2013年12月18日

河北潟のシンボル危機 野鳥チュウヒ

 河北潟のシンボルである国指定絶滅危惧1B類の野鳥「チュウヒ」が、同潟から姿を消そうとしている。39年前に本州で初めて繁殖が確認されて以来、国内屈指の繁殖地だったが、近年は巣作りに必要な水辺のヨシが減り、生息数は約30年前の100羽から、十数羽に激減した。チュウヒが餌とするネズミが増える恐れもあり、専門家は生態系バランスが崩れる可能性を指摘している。

 タカの仲間であるチュウヒは成鳥の全長が約50センチで、河北潟干拓地では1974年に本州で初めて繁殖が確認された。79年にはひな鳥を含めて約100羽が生息していたが、干拓地への入植が進んだ80年代以降は、潟の湖畔に繁殖地を移し、生息数は減少の一途をたどっていた。

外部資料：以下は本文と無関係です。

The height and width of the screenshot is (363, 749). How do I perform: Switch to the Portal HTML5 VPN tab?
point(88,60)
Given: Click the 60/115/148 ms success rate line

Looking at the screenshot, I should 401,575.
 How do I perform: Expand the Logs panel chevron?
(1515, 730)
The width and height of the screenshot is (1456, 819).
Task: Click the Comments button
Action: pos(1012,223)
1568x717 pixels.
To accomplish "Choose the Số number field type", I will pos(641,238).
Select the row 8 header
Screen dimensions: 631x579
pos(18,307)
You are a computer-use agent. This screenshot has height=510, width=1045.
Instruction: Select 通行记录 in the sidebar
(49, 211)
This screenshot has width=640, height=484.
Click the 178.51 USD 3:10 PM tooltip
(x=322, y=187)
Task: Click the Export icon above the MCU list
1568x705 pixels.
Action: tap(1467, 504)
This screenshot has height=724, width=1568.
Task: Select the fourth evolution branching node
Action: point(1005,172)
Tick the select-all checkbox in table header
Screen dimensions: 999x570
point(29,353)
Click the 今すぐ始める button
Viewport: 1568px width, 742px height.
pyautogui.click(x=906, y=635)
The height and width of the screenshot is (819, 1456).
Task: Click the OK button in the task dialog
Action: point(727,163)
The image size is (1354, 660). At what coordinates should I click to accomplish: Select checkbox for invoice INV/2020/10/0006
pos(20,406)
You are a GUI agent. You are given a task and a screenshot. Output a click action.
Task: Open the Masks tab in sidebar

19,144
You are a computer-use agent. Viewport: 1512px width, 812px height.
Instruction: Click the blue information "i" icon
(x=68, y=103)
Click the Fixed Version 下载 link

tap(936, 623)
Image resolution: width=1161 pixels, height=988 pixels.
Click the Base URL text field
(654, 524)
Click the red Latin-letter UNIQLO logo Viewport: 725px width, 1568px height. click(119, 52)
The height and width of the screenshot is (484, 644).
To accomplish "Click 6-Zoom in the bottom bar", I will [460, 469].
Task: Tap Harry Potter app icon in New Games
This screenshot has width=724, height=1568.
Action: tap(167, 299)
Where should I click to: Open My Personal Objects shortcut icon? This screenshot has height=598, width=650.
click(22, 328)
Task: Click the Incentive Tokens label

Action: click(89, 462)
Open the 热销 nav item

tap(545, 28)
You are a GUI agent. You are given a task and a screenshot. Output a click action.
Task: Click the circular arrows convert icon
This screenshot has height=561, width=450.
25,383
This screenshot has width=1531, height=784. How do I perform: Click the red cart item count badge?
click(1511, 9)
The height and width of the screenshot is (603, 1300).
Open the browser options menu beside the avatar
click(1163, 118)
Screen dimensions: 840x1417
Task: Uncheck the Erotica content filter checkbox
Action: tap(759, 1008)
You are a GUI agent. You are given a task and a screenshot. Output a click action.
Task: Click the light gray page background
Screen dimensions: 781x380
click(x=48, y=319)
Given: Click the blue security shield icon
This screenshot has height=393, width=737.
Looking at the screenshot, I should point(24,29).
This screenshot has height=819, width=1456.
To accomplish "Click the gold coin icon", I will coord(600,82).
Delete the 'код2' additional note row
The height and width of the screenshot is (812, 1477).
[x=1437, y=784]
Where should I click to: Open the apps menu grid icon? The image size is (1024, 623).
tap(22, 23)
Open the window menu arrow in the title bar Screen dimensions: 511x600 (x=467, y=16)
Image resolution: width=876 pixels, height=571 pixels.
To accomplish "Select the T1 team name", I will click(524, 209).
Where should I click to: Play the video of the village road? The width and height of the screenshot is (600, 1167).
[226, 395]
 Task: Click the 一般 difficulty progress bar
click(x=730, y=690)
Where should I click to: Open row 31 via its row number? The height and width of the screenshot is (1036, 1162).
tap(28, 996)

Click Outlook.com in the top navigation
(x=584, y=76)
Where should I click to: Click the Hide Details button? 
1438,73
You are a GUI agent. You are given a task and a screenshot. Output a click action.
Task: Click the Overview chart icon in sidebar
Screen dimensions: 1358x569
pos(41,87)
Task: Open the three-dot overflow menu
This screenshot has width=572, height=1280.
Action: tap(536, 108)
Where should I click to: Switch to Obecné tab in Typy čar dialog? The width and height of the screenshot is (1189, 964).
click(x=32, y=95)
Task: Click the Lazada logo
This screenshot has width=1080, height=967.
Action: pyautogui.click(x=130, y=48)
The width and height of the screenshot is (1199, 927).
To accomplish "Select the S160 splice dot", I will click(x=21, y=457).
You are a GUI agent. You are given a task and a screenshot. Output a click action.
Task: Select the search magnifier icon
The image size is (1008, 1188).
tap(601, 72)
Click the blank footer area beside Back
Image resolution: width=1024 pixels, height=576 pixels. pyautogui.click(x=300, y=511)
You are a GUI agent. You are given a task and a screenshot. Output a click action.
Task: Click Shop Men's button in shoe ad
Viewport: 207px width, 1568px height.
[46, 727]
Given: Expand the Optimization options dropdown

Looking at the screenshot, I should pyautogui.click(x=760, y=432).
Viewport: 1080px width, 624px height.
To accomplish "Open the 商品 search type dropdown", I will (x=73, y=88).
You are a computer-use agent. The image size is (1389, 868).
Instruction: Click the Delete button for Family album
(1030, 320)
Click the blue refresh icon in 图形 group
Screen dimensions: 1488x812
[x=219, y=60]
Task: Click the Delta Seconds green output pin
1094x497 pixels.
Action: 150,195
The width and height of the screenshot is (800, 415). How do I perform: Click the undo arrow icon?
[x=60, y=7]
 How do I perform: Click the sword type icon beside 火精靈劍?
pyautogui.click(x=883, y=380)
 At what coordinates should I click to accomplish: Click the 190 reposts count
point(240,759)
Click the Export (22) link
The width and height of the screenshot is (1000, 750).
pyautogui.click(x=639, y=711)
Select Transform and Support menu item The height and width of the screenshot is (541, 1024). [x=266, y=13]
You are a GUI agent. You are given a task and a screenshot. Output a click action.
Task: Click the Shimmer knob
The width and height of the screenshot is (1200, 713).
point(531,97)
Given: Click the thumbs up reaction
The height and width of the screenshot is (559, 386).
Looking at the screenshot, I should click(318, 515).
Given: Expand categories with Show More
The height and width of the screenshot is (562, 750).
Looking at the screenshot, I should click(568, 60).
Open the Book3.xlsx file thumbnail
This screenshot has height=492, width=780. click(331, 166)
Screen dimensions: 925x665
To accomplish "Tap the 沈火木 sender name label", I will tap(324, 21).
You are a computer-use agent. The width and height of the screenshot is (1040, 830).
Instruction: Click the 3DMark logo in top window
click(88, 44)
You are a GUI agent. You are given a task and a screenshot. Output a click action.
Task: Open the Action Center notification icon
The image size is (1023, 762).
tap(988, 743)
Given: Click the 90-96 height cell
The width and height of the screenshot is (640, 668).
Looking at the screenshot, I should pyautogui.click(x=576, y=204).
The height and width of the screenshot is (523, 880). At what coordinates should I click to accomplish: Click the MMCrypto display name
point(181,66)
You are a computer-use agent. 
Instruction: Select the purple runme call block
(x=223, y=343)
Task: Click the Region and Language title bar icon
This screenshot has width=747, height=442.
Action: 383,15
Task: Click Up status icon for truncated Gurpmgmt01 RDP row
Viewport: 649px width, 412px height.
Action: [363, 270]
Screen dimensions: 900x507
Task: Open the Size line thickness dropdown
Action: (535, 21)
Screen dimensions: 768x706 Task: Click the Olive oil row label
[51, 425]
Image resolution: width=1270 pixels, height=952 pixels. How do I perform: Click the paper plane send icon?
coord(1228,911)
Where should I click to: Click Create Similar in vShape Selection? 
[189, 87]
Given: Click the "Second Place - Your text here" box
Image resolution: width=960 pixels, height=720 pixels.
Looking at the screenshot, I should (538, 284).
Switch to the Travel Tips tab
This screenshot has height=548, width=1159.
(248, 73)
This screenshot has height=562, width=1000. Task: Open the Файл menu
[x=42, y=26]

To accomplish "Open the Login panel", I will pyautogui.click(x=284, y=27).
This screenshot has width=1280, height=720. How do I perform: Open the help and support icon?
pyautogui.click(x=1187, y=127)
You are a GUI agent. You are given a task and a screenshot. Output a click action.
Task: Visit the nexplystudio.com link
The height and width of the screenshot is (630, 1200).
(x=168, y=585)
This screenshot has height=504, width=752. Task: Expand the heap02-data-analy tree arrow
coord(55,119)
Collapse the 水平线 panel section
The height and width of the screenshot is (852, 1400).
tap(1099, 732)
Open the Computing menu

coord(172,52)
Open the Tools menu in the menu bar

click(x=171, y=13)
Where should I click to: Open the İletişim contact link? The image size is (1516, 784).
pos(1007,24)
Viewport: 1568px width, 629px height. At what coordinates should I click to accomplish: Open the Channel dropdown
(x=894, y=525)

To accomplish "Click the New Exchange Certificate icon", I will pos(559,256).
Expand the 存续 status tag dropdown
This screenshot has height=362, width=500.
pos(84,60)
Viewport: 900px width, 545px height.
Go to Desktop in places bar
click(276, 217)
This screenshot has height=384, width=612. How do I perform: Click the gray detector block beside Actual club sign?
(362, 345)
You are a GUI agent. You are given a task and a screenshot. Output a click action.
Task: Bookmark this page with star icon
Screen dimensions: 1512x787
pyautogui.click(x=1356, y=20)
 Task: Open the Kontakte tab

3年前には一度、ひなの誕生が確認できない事態となった。

 NPO法人「河北潟湖沼研究所」はチュウヒが減少した理由として、水辺のヨシが減少したことを挙げる。湖畔の地盤沈下や、河川の浚渫(しゅんせつ)工事で河北潟に流れ込む土砂が減り、ヨシの生育に適した浅瀬が少なくなって、巣作りのできる群生地も減少したという。

 同研究所によると、河北潟を訪れる一部のレジャー客もチュウヒの生活を脅かしている。近年は釣りやレジャーボートの利用者が増え、知らずに巣の近くを訪れてしまい、警戒心の強いチュウヒが繁殖を断念するケースも増えた。

 40年にわたり河北潟で野鳥の観察を続ける日本鳥類標識協会員の中川富男さん(63)=かほく市高松=は、ヨシの減少により、チュウヒだけでなく、オオヨシキリやヨシゴイなど、かつては簡単に観察できた野鳥も姿を消しているという。

 チュウヒが増えると、外敵のいないネズミが増え、作物が荒らされる可能性もあるとしている。

 同研究所では、河北潟のヨシ再生に向けて、試験的に浅瀬を整備するなど対策に取り組んでいる。中川さんは「チュウヒは河北潟のシンボル。ほかの鳥も含め、保護に向けてヨシの再生が必要だ」としている。